Film by Colin Krawchuk

The Jester is a 2023 American independent slasher film written, directed and edited by Colin Krawchuk in his directorial debut. It stars Michael Sheffield, Lelia Symington, Delaney White, and Matt Servitto. The plot follows a deadly magician who terrorizes the inhabitants of a small town on Halloween night.

== Cast ==

- Michael Sheffield as the Jester
- Lelia Symington as Emma
- Delaney White as Jocelyn
- Matt Servitto as John

== Production ==
The Jester is based on a trilogy of short films by Krawchuk first released on YouTube in 2016. Eduardo Sánchez, co-creator of The Blair Witch Project, served as an executive producer on the film.

The film tells the story of two half-sisters who meet at their father's funeral, and are tormented by the Jester. According to Krawchuk, although the team had originally considered a story that would explore the Jester's background, they later decided that focusing on the other characters would be more interesting.

== Release ==
The film is distributed by DREAD. It had a limited theatrical run starting on September 29, 2023, followed by a video on demand release on October 3, 2023.

== Reception ==

Martin Unsworth of Starburst magazine gave the film 3/5 stars, writing that its "mix of drama and horror doesn't quite gel" although "there will certainly be times when you'll question whether you're being shown reality or if it's a projection of what's inside the characters". Comparing the Jester to Art the Clown, Unsworth described the villain as "a great, simple concoction that is creepy enough to enter the imagination of fans".
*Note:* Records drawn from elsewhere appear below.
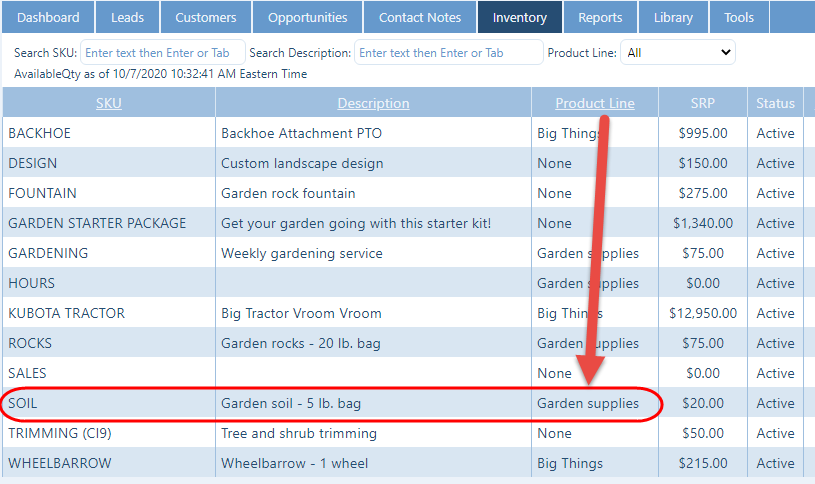Sort the table by SKU column header

[x=108, y=103]
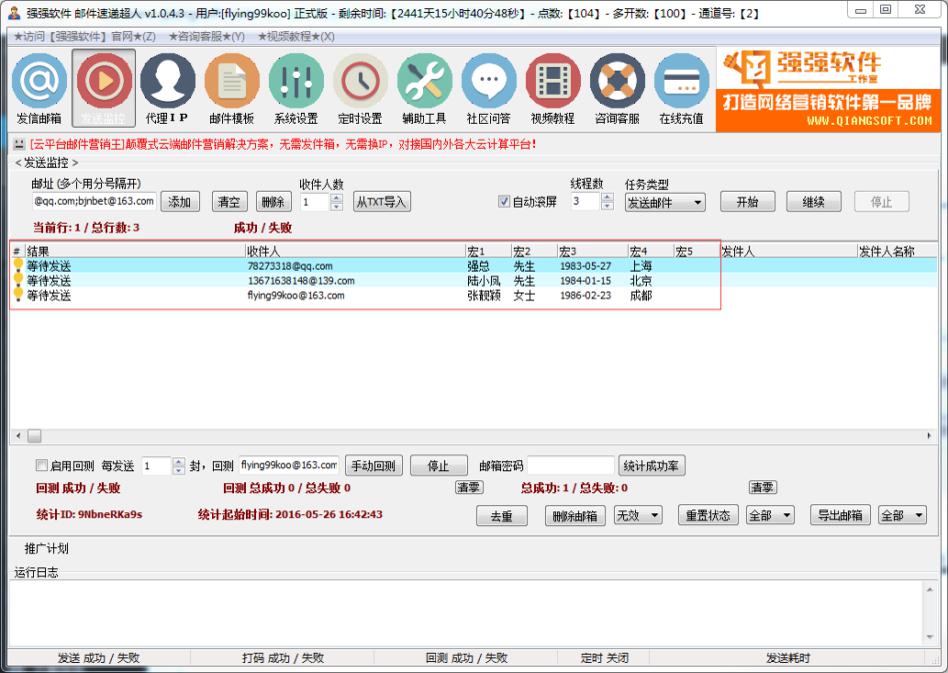Increase the 线程数 thread count spinner
This screenshot has width=948, height=673.
(607, 197)
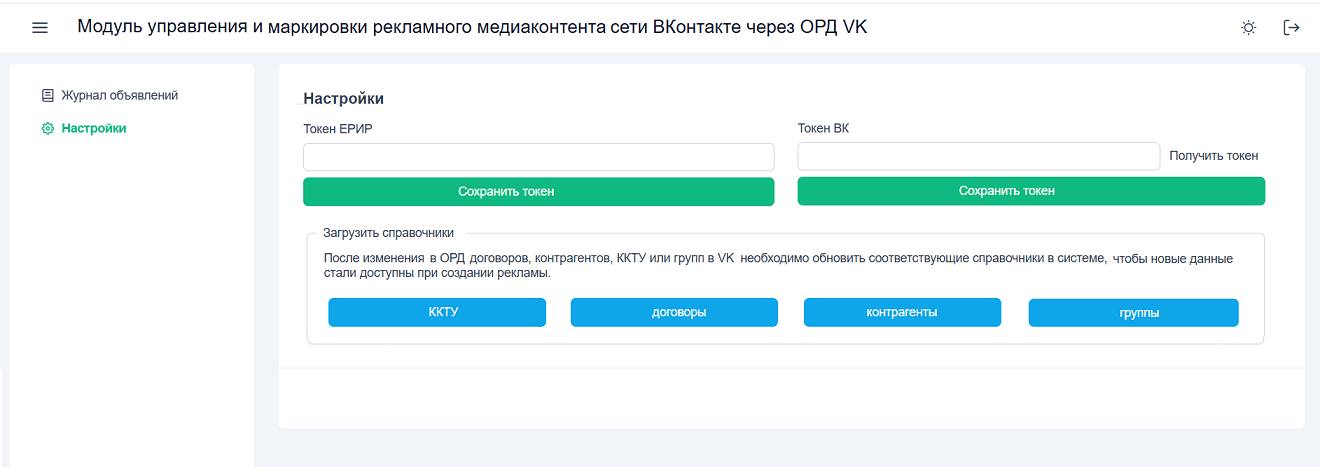Select Настройки in the sidebar

(x=94, y=129)
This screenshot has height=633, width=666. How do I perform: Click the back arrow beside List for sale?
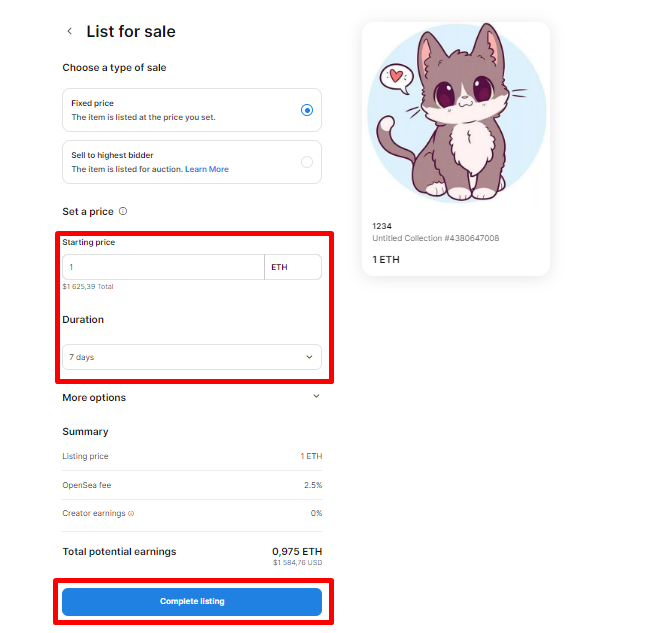69,32
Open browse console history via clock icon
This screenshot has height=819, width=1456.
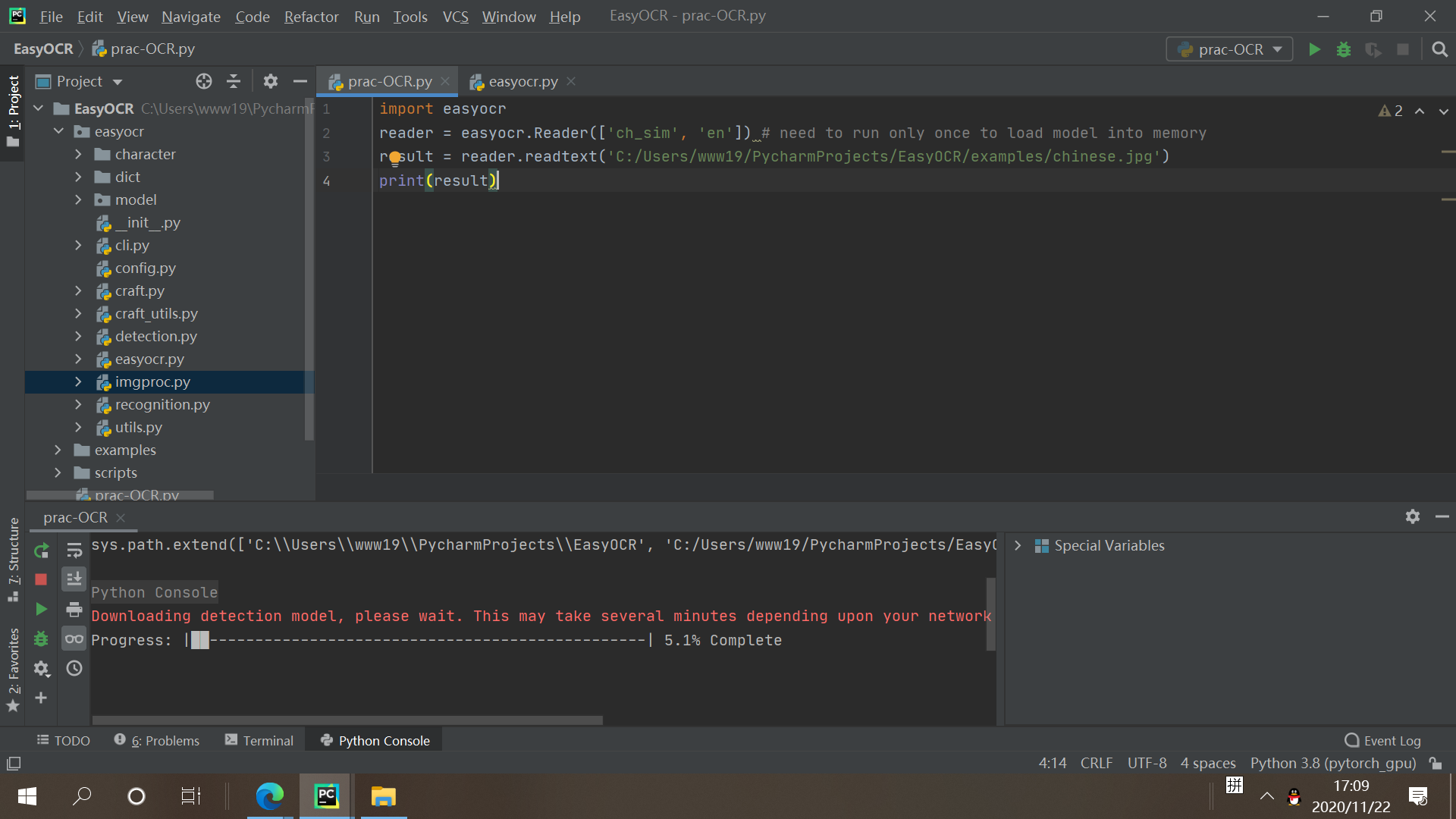74,668
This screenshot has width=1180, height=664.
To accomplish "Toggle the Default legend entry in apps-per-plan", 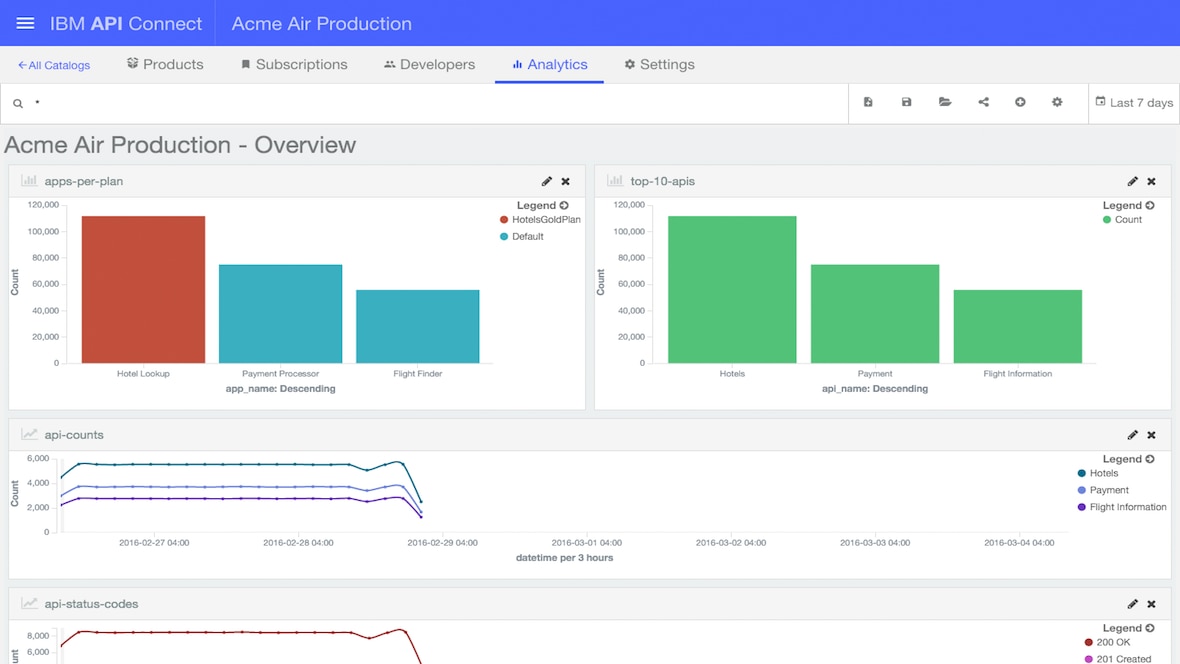I will click(527, 237).
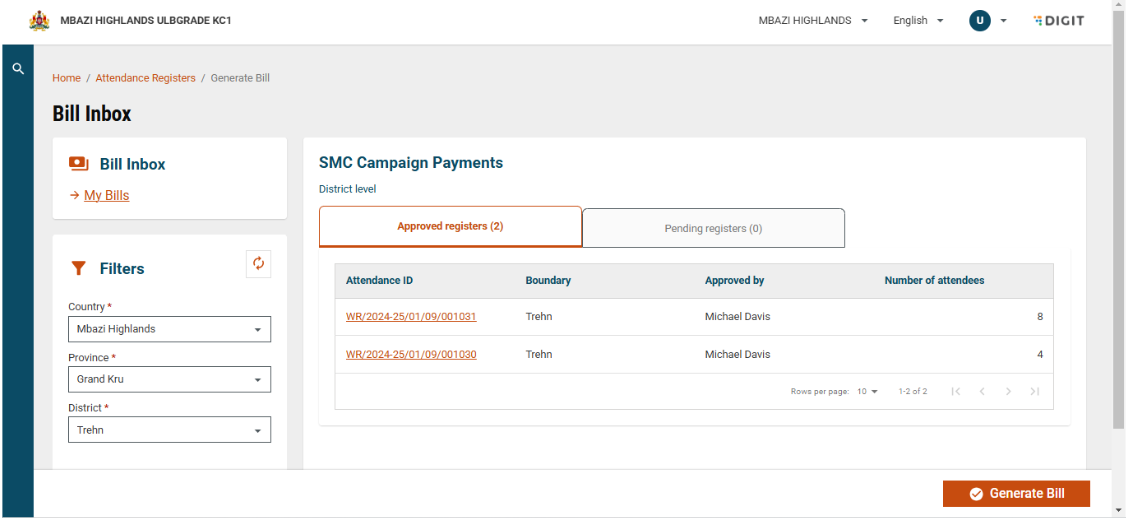Image resolution: width=1128 pixels, height=520 pixels.
Task: Open the English language selector
Action: 917,20
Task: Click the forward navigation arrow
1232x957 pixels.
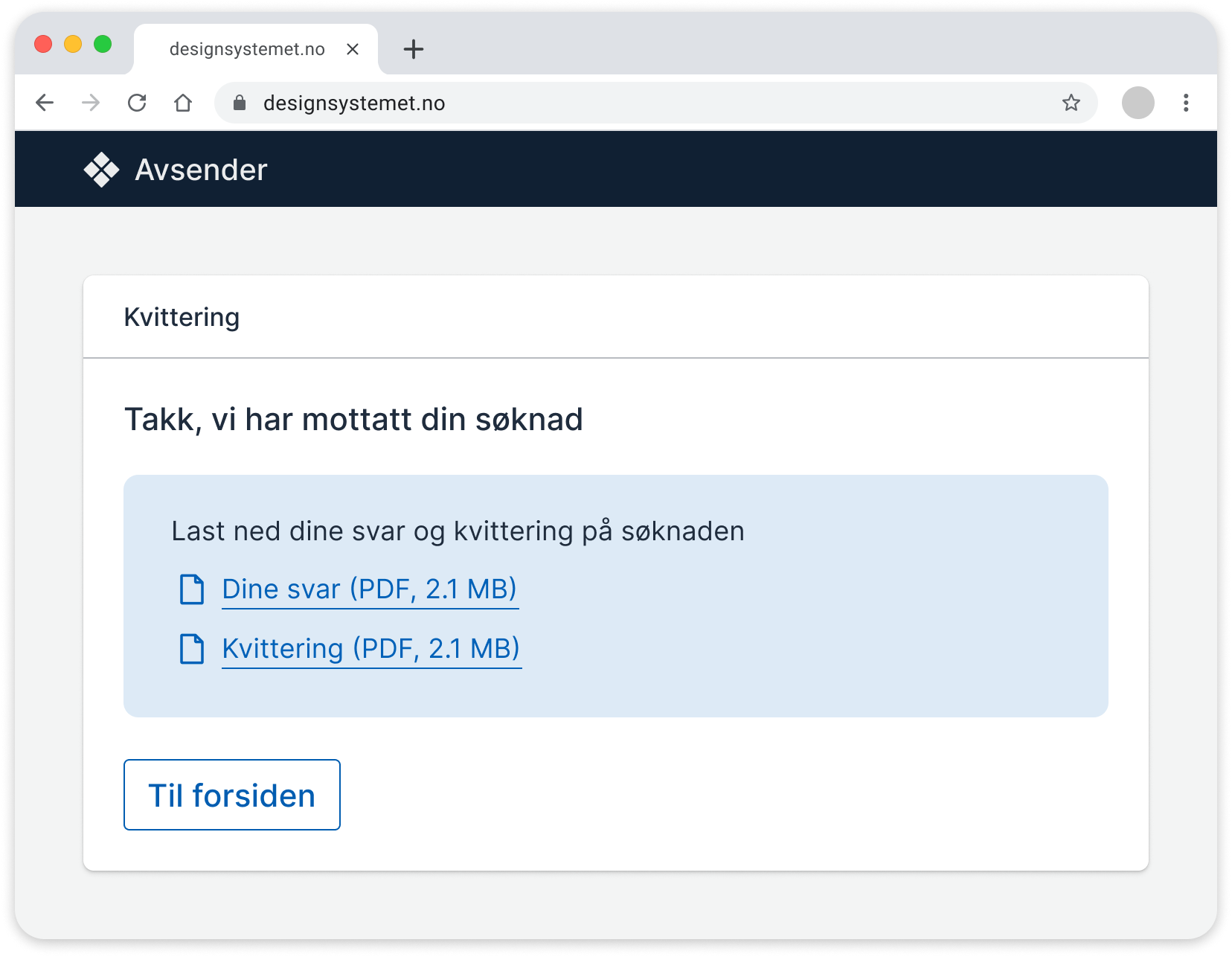Action: pos(91,103)
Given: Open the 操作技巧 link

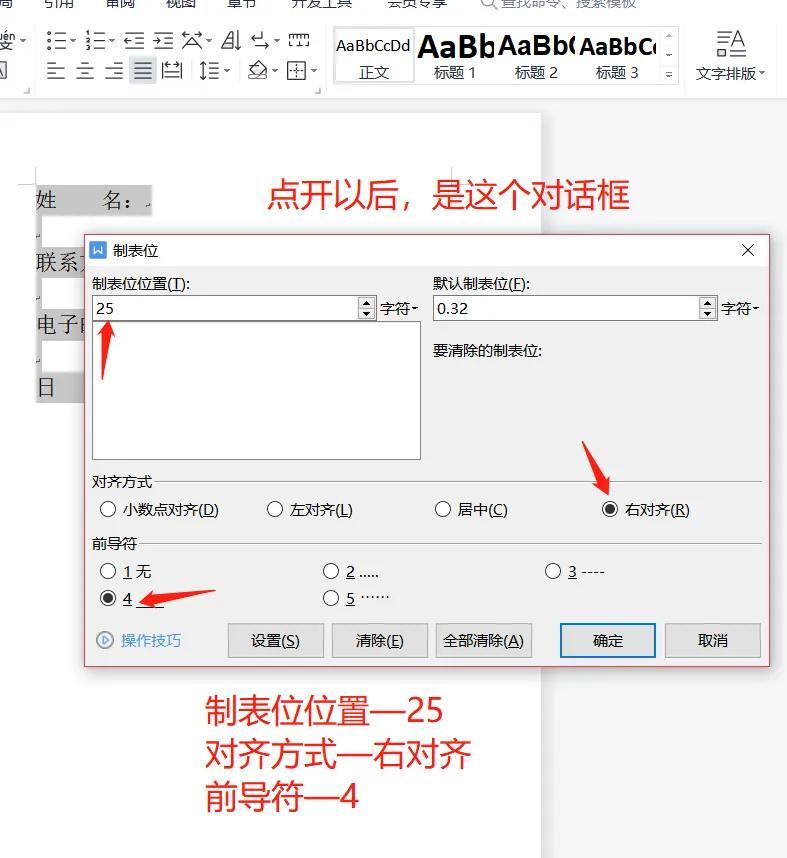Looking at the screenshot, I should coord(151,640).
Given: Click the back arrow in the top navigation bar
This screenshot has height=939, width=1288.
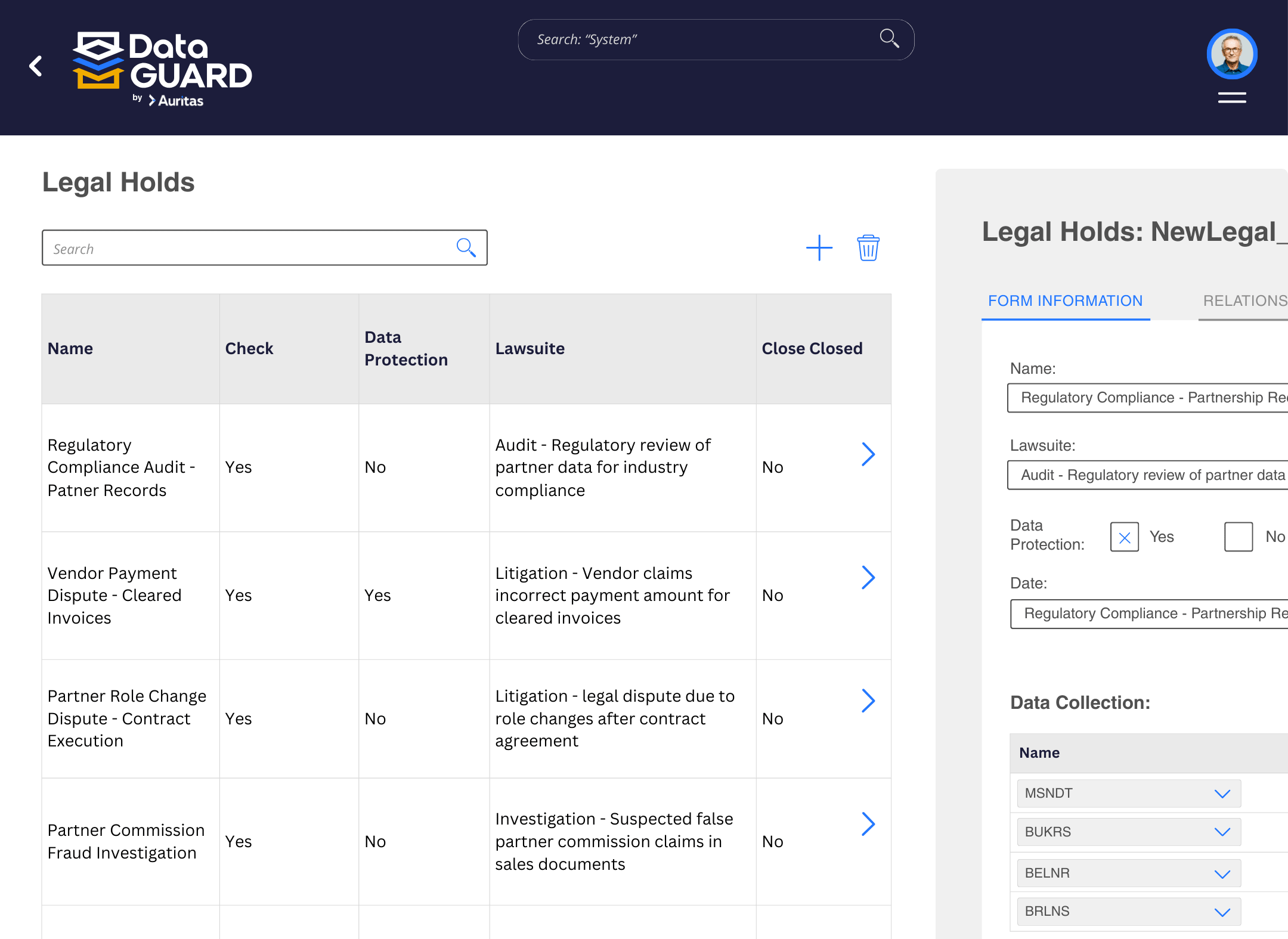Looking at the screenshot, I should pos(35,66).
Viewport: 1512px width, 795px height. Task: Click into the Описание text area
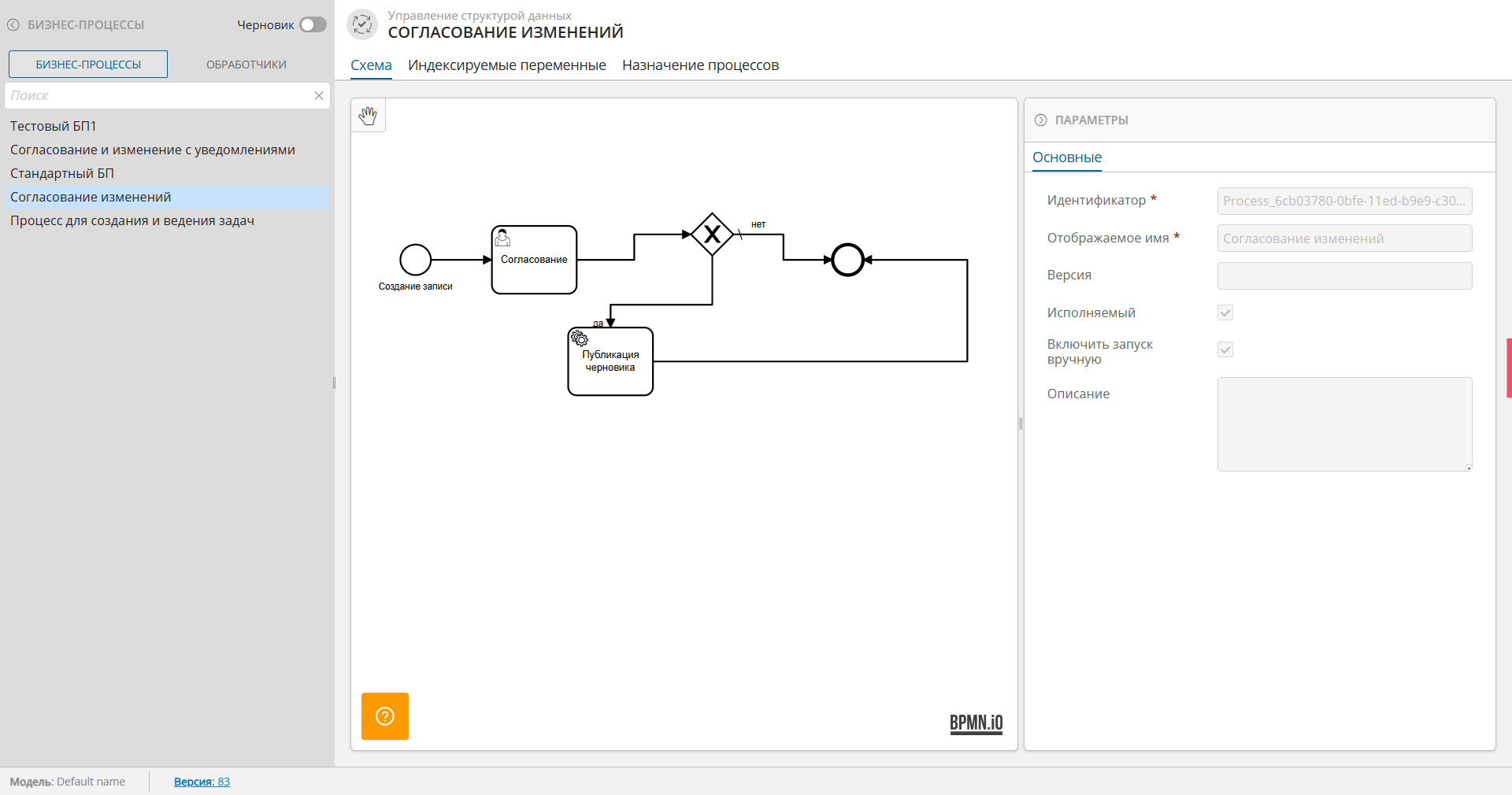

Phil Hoad of The Guardian gave the film 2/5 stars. While praising the Jester, he said, "It's just a shame the non-homicidal portions have none of the same sprezzatura. Writer-director Colin Krawchuk saddles us with a poorly written, lead-footed plot delivered in stodgy lumps between killings."

== Sequel ==
A sequel titled The Jester 2 was released in September 2025, with Sheffield reprising his role as the Jester.